Problem to work on: Only the lines that hold "agent" should be in the answer, each copied from the data below.

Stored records
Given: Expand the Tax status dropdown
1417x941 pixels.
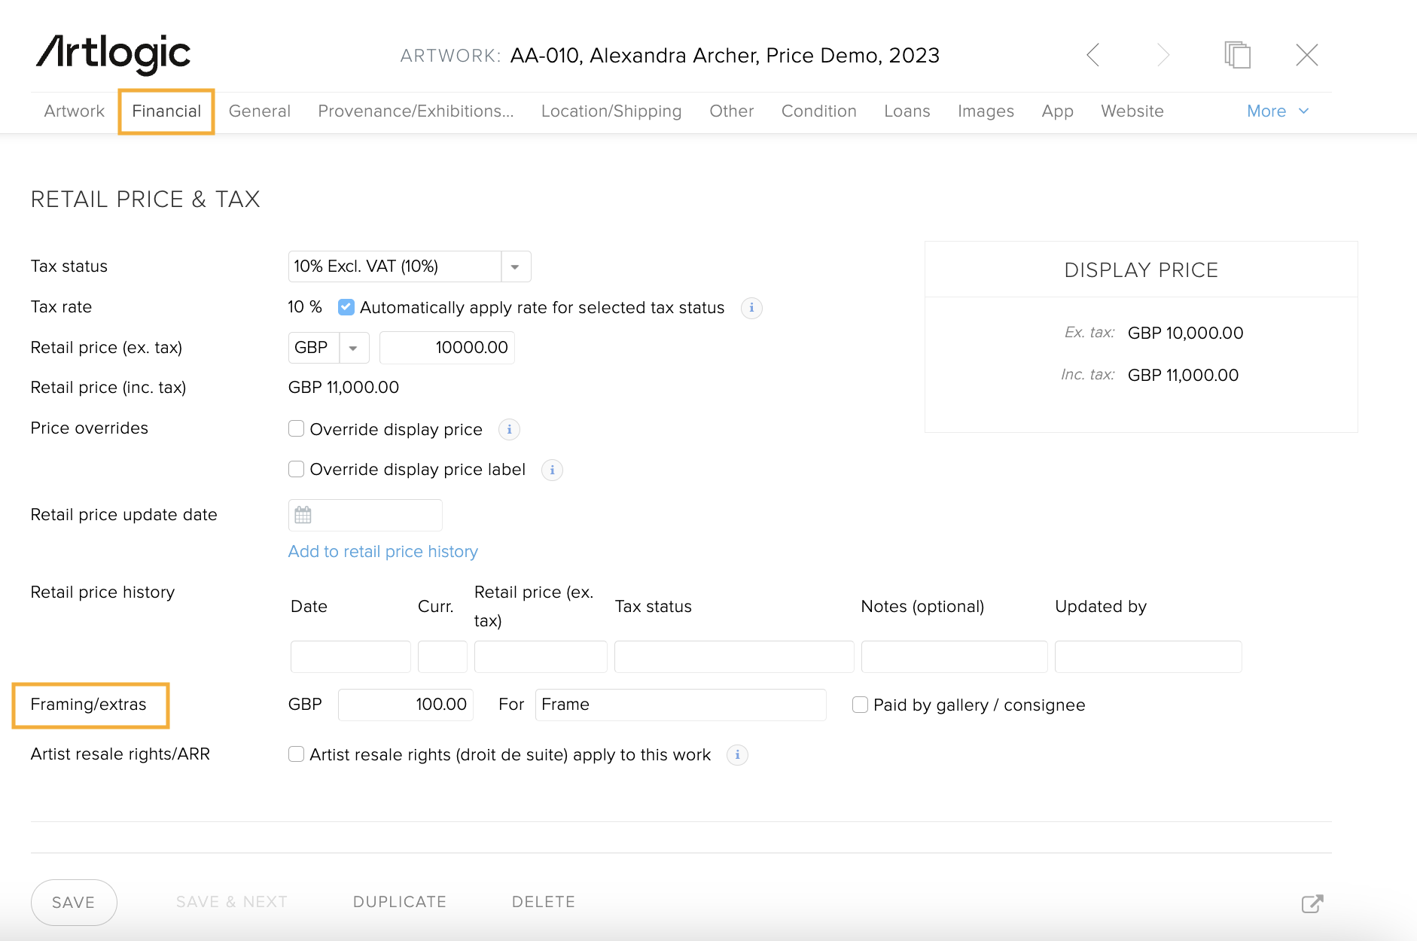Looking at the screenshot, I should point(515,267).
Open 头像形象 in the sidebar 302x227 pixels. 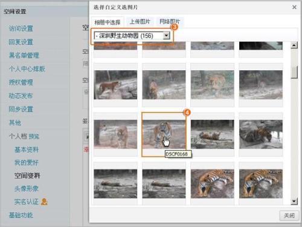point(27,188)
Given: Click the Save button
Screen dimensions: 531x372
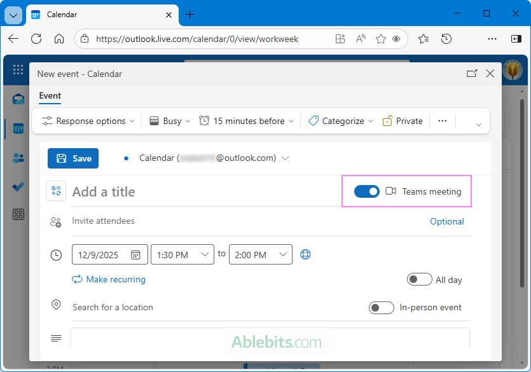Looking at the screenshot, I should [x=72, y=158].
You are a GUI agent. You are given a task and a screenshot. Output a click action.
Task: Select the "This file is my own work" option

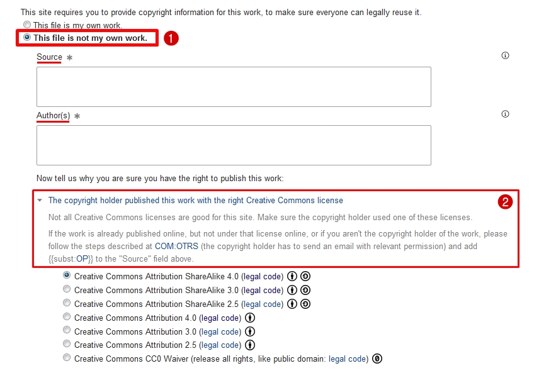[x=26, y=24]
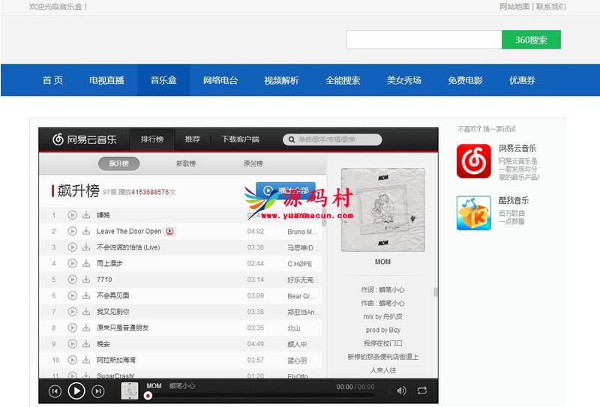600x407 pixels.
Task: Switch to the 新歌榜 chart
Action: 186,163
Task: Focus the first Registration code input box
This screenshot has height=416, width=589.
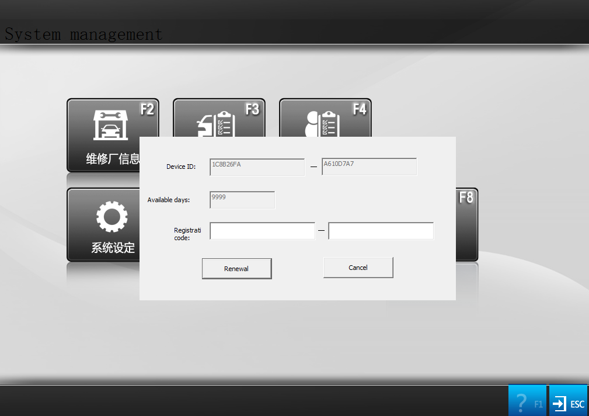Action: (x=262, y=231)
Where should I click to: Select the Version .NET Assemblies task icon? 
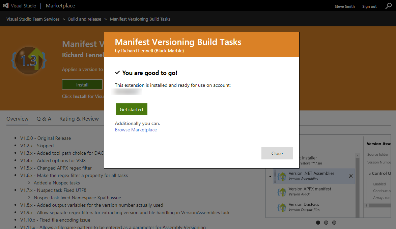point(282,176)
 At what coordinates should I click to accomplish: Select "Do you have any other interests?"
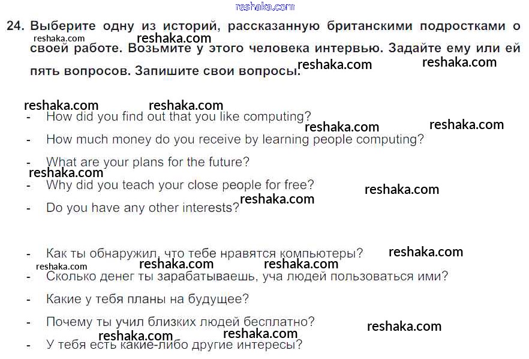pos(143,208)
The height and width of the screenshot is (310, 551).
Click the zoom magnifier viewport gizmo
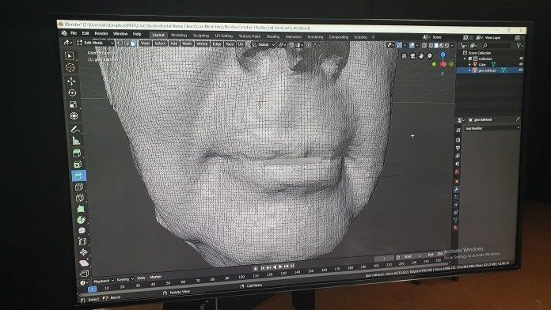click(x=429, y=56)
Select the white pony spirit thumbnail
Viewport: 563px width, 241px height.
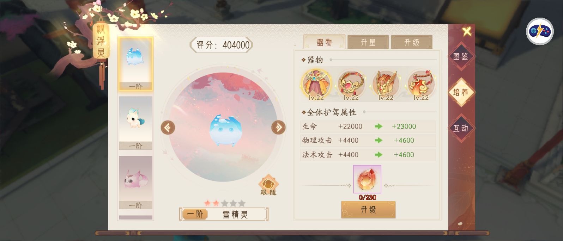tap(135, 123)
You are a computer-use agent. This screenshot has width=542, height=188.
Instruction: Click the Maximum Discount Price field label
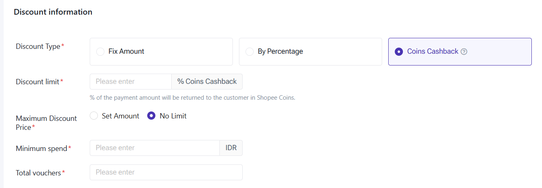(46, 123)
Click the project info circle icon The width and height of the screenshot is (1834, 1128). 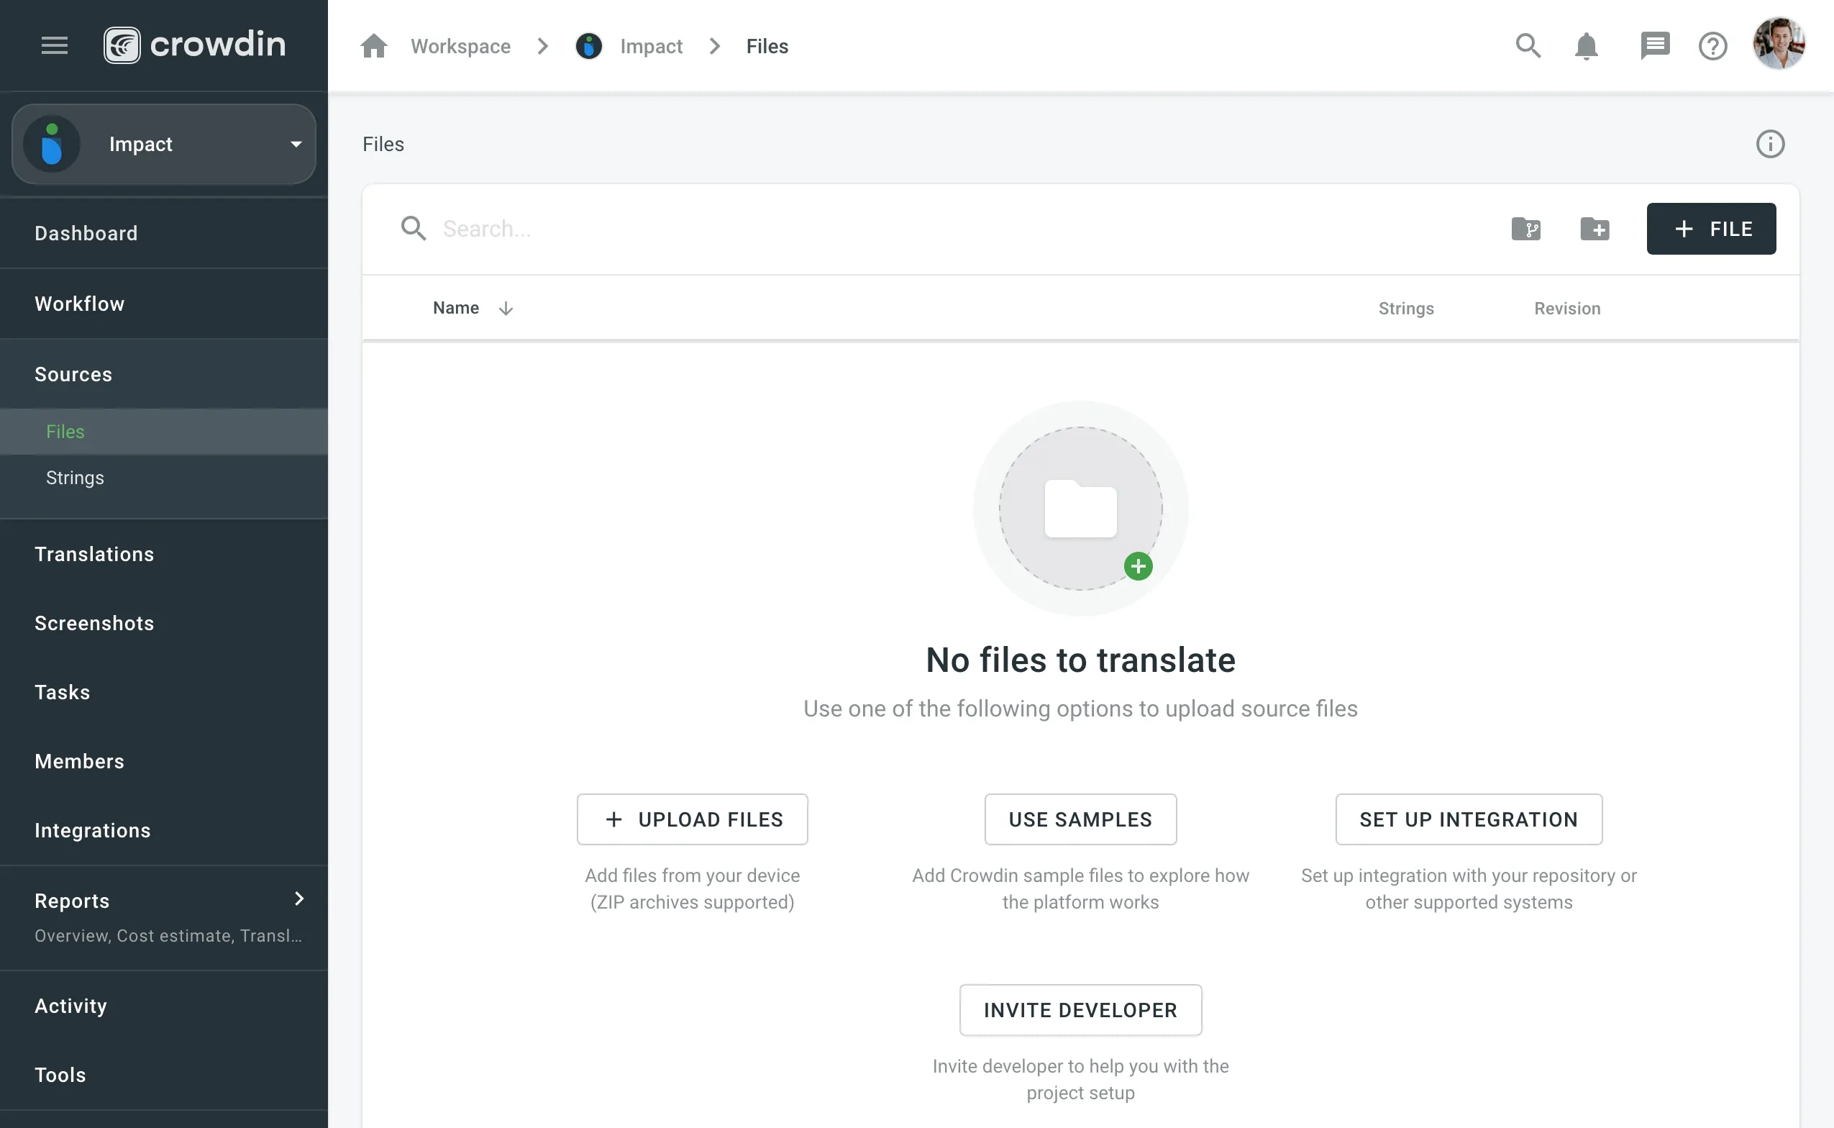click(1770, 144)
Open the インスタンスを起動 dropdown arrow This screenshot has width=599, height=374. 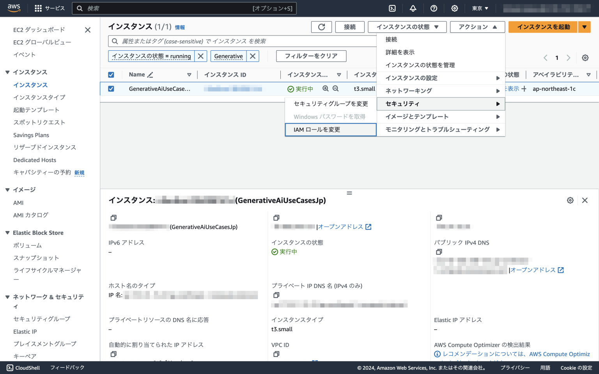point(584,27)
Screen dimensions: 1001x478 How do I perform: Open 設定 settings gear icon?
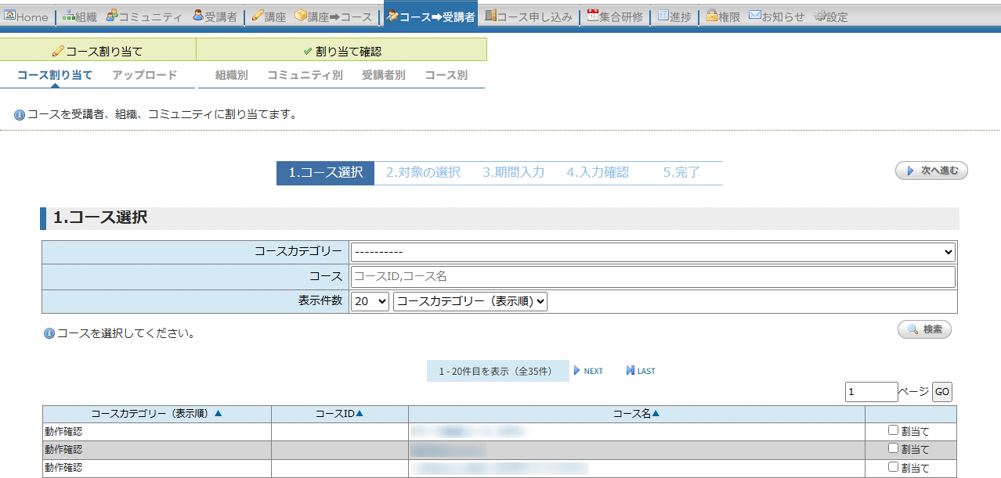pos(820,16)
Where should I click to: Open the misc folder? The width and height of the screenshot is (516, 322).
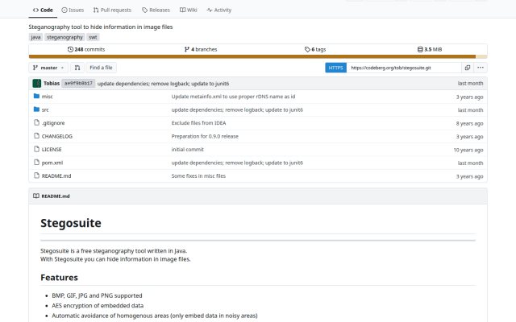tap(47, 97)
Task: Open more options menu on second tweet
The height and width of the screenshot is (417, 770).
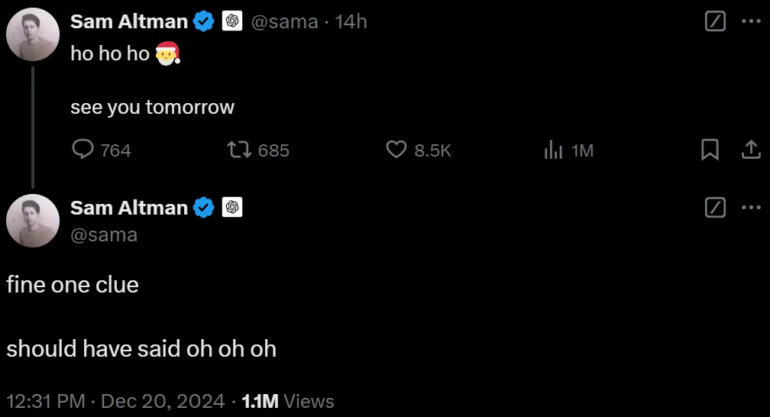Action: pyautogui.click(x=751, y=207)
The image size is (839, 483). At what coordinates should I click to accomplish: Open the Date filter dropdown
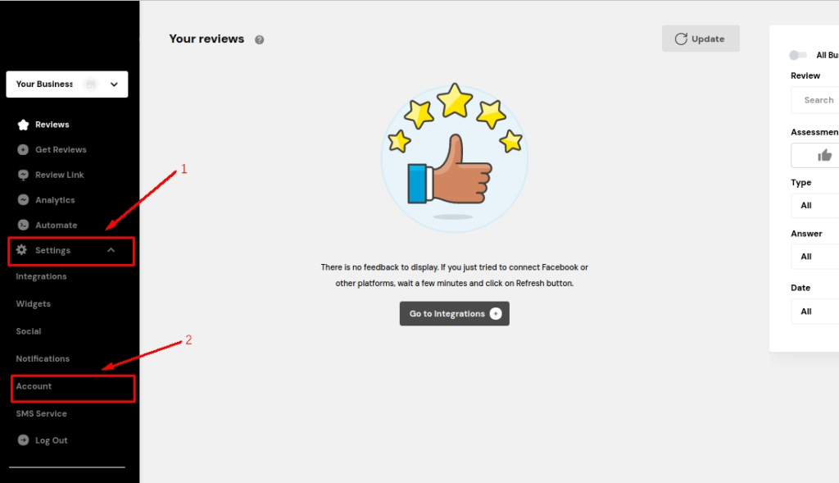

Response to the exercise:
You are a GUI agent. You are given a task and a screenshot. Output a click action.
You are a computer-use agent. This screenshot has width=542, height=188.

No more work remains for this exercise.